● **Data shown**
........

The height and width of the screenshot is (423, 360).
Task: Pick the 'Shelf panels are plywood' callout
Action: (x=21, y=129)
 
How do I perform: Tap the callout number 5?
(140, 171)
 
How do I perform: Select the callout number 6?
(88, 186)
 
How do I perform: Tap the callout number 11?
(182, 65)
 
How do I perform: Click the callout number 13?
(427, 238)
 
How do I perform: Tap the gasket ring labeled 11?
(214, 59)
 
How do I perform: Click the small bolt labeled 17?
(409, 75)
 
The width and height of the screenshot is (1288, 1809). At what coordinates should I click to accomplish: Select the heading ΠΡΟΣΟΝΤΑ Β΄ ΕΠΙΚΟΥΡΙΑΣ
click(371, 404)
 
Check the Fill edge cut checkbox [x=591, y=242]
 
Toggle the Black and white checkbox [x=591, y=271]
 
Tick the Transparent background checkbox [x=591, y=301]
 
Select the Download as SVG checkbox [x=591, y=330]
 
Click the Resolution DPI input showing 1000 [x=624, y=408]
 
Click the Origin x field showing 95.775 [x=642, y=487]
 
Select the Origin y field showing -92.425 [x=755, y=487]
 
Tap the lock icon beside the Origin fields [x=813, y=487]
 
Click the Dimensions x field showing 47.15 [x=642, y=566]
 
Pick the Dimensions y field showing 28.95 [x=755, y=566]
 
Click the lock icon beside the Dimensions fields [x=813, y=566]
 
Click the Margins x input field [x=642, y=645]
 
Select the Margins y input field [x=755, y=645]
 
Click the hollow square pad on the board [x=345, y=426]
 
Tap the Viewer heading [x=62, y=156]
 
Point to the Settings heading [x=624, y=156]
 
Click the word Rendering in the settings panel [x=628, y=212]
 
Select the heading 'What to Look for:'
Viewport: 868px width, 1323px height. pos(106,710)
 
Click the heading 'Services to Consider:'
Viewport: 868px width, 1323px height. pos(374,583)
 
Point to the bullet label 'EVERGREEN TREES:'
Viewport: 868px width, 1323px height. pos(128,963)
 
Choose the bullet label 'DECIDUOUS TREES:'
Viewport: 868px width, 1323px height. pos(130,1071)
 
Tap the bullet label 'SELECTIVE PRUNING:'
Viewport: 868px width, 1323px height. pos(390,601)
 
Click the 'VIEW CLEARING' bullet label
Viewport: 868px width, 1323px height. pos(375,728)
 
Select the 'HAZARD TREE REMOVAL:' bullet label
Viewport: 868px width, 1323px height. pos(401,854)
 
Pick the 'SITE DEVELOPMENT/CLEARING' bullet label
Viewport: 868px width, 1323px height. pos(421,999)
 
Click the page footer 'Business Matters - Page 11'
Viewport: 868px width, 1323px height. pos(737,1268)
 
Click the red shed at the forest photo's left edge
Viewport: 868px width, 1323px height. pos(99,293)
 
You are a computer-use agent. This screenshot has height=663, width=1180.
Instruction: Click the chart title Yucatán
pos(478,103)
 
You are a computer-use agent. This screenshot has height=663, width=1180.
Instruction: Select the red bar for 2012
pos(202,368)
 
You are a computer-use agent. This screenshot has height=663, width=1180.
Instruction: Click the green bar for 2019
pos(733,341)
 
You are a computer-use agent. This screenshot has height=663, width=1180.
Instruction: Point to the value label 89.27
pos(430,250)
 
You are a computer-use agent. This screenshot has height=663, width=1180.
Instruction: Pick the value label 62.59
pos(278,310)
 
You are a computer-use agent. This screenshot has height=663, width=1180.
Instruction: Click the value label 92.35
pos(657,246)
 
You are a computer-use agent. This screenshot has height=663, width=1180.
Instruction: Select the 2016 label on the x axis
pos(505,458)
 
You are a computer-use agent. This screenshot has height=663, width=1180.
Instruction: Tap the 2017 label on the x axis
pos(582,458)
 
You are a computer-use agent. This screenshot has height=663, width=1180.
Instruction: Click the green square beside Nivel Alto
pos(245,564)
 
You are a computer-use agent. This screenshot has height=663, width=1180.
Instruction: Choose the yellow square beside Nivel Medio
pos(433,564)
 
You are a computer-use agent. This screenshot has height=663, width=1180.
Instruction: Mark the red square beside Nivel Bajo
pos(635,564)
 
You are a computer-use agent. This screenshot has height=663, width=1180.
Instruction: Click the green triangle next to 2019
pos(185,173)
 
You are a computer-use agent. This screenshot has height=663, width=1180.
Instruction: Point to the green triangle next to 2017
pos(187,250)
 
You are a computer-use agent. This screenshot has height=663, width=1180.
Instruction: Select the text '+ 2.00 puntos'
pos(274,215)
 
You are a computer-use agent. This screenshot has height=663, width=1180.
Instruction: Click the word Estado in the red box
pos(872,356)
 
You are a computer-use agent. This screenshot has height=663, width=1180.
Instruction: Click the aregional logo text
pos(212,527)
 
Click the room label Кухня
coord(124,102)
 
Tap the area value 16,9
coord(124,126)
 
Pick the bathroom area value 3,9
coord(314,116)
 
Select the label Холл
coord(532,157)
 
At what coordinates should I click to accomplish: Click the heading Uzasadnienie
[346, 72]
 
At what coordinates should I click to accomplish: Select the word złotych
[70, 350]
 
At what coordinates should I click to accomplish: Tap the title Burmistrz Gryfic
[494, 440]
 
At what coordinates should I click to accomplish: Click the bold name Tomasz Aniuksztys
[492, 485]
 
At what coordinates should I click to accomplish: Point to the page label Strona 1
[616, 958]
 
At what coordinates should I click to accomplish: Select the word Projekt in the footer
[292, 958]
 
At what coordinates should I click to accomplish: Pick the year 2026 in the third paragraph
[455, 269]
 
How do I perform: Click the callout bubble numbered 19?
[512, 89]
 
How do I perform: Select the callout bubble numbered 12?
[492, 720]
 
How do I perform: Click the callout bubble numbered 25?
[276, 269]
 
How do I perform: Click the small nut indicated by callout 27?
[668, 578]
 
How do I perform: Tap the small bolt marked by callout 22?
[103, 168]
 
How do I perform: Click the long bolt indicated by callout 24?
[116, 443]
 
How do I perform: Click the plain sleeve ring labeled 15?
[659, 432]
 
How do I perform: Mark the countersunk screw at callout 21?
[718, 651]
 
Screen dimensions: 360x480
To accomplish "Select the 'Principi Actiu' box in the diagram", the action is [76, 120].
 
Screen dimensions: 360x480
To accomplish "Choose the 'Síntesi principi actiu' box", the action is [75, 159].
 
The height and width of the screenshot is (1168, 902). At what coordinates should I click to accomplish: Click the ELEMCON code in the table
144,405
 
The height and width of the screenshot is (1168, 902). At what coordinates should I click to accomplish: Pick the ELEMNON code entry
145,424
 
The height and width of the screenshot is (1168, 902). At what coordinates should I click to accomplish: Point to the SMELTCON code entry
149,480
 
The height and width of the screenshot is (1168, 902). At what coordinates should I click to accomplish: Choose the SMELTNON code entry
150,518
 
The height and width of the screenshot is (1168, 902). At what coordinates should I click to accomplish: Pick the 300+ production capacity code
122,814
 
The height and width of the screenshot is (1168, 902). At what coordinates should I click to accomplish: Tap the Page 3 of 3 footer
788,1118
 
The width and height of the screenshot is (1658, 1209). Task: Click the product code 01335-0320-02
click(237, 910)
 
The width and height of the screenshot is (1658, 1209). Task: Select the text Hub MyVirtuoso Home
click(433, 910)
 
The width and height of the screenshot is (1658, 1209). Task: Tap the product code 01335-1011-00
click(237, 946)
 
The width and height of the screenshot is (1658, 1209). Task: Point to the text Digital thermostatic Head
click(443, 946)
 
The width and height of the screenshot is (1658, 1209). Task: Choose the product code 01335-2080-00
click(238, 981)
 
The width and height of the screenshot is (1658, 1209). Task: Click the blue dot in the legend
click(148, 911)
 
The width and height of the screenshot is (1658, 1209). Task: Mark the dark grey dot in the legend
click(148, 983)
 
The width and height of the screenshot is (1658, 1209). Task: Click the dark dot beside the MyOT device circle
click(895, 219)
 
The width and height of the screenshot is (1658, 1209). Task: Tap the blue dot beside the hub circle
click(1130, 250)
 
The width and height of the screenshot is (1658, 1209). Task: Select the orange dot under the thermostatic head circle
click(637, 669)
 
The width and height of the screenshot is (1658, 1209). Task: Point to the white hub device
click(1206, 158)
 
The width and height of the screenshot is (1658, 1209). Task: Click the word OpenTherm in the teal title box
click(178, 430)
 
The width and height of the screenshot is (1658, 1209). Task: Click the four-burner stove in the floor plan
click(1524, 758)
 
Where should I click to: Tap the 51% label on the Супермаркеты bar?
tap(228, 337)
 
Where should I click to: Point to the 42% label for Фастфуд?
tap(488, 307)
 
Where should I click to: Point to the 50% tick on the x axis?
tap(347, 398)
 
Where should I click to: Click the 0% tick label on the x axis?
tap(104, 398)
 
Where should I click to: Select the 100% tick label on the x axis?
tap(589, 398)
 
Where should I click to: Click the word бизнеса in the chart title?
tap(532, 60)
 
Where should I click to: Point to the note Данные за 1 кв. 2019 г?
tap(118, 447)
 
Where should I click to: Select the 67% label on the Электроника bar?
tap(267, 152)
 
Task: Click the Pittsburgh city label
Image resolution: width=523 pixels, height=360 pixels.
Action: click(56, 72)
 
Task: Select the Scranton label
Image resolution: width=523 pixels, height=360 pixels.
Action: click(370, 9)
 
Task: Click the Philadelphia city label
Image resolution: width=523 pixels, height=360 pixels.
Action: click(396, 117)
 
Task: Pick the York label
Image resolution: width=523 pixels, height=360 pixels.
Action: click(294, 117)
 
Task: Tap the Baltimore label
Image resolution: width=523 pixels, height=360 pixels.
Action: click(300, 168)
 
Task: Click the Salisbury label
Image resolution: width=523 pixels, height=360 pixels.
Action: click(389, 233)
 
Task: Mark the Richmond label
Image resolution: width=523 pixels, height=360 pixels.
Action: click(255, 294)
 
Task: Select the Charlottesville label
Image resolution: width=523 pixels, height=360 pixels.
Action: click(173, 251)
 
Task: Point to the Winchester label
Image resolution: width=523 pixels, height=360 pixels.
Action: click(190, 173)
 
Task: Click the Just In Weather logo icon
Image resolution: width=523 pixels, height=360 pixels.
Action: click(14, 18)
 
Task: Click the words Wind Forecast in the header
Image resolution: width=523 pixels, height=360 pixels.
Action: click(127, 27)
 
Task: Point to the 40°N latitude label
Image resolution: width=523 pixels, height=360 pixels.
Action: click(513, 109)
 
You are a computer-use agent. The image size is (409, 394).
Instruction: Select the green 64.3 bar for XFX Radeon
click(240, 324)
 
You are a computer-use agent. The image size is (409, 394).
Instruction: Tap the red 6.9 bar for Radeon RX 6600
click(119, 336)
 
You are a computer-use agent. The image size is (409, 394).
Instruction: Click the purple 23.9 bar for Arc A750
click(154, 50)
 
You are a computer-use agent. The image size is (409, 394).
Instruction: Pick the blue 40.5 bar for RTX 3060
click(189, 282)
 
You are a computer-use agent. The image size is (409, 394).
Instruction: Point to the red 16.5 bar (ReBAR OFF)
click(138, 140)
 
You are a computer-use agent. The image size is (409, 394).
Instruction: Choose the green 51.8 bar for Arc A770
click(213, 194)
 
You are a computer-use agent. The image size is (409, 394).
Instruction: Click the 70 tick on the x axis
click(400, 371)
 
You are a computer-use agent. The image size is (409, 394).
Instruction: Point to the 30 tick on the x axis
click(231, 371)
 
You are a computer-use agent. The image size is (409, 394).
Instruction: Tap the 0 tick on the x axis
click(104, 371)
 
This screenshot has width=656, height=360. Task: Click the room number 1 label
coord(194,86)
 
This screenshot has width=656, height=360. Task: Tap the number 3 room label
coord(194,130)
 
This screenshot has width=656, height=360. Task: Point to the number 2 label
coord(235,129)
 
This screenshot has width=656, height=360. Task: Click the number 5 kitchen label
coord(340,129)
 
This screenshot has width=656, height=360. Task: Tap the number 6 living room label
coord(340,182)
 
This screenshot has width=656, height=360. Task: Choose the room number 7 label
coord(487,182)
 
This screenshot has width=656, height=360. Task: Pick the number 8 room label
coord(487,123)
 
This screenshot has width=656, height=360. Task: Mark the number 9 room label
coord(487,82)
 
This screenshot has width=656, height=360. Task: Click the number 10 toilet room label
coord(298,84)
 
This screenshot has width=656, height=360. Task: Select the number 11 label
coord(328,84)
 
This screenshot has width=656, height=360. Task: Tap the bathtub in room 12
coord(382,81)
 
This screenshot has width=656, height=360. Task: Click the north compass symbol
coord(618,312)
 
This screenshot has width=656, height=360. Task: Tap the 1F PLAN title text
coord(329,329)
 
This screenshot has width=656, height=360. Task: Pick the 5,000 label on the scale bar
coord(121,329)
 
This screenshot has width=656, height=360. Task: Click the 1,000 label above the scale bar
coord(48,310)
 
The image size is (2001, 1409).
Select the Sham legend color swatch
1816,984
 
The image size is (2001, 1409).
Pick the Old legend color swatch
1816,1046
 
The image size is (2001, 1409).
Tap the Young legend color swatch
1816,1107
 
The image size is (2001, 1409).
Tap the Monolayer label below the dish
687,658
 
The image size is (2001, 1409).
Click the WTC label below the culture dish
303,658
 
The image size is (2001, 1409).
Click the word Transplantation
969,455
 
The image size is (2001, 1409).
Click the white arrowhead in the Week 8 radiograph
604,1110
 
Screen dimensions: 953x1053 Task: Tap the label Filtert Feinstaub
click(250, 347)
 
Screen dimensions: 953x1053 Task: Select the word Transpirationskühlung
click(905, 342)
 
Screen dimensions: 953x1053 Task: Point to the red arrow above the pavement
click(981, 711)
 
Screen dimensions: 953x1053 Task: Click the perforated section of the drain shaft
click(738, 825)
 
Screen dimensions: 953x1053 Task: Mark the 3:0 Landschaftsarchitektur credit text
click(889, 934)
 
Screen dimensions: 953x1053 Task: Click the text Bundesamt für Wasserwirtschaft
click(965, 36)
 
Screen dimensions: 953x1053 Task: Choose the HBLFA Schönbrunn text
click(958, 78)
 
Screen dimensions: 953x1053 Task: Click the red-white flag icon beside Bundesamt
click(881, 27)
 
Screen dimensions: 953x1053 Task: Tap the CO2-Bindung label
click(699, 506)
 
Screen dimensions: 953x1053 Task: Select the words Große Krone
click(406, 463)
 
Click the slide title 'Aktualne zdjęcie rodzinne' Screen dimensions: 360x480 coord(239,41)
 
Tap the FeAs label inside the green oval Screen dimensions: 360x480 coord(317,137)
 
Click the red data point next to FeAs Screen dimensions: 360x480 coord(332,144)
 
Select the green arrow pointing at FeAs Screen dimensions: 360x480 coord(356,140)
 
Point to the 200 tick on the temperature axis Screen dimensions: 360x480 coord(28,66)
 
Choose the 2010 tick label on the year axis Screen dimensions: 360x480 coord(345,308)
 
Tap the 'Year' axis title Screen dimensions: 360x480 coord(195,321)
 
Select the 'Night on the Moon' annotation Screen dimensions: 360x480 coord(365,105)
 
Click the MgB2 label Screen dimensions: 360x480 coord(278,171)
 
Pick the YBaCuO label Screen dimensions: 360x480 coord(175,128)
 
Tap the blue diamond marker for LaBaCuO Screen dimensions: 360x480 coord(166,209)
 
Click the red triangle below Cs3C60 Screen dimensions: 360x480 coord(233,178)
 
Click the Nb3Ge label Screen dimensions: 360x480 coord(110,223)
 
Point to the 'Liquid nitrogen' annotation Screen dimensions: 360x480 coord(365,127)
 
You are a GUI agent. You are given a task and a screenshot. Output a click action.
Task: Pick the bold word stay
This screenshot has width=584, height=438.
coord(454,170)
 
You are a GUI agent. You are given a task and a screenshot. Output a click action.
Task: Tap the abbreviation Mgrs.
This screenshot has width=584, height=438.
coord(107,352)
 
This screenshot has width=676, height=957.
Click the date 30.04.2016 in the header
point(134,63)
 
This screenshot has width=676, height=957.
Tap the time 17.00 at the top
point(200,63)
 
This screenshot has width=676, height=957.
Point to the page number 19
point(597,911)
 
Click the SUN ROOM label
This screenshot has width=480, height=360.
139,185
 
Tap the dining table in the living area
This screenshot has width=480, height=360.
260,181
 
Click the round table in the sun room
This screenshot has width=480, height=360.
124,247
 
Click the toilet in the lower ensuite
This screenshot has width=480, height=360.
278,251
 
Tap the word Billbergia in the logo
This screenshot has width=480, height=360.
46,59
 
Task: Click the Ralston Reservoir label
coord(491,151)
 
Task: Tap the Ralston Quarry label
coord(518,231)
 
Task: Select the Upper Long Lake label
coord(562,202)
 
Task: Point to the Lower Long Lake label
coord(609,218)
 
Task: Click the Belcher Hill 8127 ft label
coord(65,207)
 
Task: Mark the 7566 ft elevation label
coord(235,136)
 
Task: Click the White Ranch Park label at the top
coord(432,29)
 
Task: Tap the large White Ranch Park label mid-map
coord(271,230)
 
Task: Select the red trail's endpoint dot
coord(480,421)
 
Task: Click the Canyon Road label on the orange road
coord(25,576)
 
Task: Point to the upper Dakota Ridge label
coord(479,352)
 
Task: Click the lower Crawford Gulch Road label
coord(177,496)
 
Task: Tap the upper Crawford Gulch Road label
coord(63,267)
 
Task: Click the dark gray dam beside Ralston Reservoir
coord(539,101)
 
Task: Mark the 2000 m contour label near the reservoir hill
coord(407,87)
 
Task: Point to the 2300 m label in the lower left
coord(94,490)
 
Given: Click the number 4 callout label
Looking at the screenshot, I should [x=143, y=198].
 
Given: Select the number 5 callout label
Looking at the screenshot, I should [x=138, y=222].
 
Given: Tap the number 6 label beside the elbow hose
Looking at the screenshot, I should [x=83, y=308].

........

● **Task description**
Extract the stretch of records from the line that contains "How do I perform: Tap the callout number 5?" through the line that contains "Check the Fill", both ends included, and repeat those lines exactly.

● **Solution to this task**
How do I perform: Tap the callout number 5?
(140, 171)
 
How do I perform: Select the callout number 6?
(88, 186)
 
How do I perform: Tap the callout number 11?
(182, 65)
 
How do I perform: Click the callout number 13?
(427, 238)
 
How do I perform: Tap the gasket ring labeled 11?
(214, 59)
 
How do I perform: Click the small bolt labeled 17?
(409, 75)
 
The width and height of the screenshot is (1288, 1809). At what coordinates should I click to accomplish: Select the heading ΠΡΟΣΟΝΤΑ Β΄ ΕΠΙΚΟΥΡΙΑΣ
click(371, 404)
 
Check the Fill edge cut checkbox [x=591, y=242]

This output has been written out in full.